Two lines mark the range in the entries below: the one holding "The image size is (1200, 806)." and the one holding "Click the green". Set down those two and all lines between them, exactly.

Records from a collection:

+++++

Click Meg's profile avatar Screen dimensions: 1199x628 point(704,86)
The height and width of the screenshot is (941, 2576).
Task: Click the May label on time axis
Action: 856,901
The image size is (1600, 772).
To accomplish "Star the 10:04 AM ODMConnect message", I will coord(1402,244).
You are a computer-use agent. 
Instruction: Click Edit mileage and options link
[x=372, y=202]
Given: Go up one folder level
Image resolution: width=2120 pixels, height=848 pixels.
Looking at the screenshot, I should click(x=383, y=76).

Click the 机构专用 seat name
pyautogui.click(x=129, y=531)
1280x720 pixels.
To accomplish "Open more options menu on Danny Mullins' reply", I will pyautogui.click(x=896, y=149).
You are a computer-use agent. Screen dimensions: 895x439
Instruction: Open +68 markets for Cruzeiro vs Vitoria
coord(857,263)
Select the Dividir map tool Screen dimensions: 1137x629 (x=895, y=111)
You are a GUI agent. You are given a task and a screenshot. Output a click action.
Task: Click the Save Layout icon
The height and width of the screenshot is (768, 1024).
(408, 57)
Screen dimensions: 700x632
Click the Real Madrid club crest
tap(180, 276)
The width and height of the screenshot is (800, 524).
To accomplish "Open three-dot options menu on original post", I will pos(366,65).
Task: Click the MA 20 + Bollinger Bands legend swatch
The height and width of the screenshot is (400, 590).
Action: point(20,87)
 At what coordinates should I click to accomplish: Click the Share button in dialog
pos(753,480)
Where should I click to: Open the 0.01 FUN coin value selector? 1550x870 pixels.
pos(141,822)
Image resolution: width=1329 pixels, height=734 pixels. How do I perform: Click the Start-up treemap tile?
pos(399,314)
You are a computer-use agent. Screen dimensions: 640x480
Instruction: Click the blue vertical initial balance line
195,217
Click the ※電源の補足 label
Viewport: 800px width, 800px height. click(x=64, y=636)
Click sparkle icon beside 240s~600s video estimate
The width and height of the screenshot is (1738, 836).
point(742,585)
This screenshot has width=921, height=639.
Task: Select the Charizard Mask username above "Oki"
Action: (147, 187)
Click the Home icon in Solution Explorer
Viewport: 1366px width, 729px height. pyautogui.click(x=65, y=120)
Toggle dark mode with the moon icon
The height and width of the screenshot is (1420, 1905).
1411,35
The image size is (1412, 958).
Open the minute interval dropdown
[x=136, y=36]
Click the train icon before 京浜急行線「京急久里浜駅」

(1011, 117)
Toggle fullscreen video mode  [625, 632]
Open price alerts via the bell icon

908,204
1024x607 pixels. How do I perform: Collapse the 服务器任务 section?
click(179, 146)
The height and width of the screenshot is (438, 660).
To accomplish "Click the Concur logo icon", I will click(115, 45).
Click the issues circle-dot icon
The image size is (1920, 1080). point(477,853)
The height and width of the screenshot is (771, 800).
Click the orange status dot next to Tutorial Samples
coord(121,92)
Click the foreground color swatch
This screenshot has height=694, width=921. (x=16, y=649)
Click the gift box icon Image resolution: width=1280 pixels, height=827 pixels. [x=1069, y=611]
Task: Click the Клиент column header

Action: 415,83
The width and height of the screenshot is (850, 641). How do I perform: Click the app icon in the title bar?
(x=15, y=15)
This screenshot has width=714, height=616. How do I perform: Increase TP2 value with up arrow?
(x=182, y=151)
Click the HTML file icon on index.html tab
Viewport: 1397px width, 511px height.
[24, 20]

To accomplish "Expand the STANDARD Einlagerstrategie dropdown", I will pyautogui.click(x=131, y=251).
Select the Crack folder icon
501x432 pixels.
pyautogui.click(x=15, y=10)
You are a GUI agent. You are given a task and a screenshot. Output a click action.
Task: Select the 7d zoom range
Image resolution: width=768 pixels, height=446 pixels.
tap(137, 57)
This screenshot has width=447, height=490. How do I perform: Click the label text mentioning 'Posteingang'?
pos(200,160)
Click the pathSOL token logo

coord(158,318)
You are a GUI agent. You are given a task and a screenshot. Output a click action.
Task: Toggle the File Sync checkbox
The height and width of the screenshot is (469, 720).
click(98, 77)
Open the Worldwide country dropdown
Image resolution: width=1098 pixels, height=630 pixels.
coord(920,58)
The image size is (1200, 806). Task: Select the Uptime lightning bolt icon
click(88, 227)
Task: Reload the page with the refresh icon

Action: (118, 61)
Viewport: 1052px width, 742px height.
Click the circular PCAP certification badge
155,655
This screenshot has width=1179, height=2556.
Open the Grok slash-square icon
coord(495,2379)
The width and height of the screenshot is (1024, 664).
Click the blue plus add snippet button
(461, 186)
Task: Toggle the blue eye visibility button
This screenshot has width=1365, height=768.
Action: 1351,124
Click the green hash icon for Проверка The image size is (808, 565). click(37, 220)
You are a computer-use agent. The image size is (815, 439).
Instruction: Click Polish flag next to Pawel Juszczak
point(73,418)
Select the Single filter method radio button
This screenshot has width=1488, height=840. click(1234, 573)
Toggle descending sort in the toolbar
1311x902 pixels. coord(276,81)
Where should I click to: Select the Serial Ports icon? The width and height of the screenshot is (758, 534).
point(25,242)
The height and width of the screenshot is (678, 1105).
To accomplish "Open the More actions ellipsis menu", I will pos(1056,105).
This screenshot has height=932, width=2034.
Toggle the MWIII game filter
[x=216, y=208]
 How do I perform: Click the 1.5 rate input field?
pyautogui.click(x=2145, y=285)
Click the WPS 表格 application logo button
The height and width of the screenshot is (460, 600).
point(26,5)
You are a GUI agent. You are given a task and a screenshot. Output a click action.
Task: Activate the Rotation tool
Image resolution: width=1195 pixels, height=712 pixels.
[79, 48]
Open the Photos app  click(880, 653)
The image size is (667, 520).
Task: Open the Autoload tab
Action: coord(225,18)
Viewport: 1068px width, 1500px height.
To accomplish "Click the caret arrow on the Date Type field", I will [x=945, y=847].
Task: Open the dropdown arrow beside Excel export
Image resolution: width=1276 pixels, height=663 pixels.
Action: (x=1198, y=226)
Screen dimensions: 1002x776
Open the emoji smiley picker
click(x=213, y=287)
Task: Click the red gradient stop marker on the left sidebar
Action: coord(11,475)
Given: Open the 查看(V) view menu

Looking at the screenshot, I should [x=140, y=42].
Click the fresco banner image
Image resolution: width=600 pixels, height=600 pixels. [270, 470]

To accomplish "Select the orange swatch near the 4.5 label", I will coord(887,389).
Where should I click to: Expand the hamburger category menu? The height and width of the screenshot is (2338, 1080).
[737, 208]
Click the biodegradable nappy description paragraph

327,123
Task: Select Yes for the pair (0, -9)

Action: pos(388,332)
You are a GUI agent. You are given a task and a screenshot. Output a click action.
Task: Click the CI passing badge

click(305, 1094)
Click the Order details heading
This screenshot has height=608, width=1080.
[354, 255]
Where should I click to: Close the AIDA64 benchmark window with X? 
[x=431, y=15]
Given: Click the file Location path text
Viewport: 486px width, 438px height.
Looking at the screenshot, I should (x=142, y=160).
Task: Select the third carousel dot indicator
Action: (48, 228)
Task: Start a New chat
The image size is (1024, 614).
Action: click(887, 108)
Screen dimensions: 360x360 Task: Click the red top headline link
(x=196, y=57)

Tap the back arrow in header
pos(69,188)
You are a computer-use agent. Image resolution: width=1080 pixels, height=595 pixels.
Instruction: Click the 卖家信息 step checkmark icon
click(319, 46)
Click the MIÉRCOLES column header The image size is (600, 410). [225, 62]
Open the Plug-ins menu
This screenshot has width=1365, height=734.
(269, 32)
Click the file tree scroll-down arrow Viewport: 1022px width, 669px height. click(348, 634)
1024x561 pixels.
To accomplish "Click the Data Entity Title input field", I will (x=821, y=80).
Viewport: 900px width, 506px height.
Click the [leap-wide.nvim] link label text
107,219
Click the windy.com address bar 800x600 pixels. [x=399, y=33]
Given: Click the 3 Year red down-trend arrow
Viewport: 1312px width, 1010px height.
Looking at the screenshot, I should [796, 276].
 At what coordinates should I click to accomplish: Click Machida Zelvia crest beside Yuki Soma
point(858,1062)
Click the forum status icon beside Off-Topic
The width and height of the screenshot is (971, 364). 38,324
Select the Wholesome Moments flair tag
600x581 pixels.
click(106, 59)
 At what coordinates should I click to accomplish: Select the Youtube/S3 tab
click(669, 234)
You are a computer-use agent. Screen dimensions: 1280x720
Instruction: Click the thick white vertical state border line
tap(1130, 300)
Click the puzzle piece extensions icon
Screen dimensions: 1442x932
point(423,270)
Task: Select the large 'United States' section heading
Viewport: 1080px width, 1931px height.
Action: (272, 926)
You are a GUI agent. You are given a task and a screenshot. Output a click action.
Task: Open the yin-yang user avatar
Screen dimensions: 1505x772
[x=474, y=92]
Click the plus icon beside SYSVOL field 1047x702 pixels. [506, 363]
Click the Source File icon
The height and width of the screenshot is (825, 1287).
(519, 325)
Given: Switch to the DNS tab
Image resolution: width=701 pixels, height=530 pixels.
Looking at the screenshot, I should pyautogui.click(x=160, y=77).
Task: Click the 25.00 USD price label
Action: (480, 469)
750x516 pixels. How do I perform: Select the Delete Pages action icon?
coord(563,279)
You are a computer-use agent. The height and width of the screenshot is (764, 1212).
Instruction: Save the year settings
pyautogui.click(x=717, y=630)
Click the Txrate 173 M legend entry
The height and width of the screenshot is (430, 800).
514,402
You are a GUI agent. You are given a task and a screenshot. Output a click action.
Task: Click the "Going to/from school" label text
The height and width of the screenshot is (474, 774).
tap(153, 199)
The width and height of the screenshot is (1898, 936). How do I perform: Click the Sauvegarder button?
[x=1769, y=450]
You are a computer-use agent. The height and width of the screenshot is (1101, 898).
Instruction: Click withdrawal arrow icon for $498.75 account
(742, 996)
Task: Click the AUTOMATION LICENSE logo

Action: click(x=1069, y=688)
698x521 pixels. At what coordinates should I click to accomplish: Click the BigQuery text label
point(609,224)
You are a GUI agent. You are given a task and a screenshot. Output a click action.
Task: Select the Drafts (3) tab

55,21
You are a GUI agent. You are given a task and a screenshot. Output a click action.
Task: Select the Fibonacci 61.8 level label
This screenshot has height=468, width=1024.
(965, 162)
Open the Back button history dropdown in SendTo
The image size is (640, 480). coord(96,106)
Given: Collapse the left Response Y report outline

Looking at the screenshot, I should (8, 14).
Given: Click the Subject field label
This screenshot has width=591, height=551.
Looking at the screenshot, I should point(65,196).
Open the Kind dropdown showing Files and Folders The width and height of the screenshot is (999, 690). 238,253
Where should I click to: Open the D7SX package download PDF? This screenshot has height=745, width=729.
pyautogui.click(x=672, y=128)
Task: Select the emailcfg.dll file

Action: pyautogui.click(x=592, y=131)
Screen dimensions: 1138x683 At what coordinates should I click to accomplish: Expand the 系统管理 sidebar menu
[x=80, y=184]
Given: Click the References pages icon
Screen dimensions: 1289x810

+++++

* **ANSWER AREA**:
The image size is (1200, 806). Task: Select the Uptime lightning bolt icon
click(88, 227)
Task: Reload the page with the refresh icon

Action: (118, 61)
Viewport: 1052px width, 742px height.
Click the circular PCAP certification badge
155,655
This screenshot has width=1179, height=2556.
Open the Grok slash-square icon
coord(495,2379)
The width and height of the screenshot is (1024, 664).
Click the blue plus add snippet button
(461, 186)
Task: Toggle the blue eye visibility button
This screenshot has width=1365, height=768.
Action: 1351,124
Click the green hash icon for Проверка The image size is (808, 565). click(37, 220)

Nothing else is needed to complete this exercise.